The LAPD praised the officers for their “heroism and quick action” in saving the veteran pilot’s life.
“What went through my head all night last night was what if they couldn’t cut through the seat belt in time or couldn’t get the door open because it was jammed from the impact,” Mortensen told the station.
“All it could’ve taken is another two seconds and at least he would have been killed, probably with certainty, I think,” he said.
The single-engine plane ended on a rail crossing adjacent to the airport and just blocks from the LAPD’s Foothill Division station.
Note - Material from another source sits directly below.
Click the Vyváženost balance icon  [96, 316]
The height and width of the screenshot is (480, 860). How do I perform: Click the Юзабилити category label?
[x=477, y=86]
Officers arrived almost immediately.
Officers said they initially stood by the plane trying to keep the pilot conscious and alert, but bells and flashing lights then signaled an oncoming train, KABC-TV reported.
“We looked and sure enough there was a train headed right for us at full speed,” Officer Robert Sherock told the station.
Officer Damien Castro said the officers jumped into action with the help of training, experience and a hefty dose of adrenaline.
“When things like that happen, you kind of just go and do it,” Castro told KNBC-TV. “You don’t really have much time to think.”
Mortensen also said he believes Jenkins tried to land on the tracks to save lives on the ground.
“The downside to that, I think, possibly a railroad tie or something, ripped off the nose wheel on touchdown and sent the nose down into the ground, which caused a tremendous forward-slamming force so he hit his face and upper body pretty hard,” he told the outlet.
He also noted that the pilot “didn’t anticipate a train coming through at 80 miles an hour.”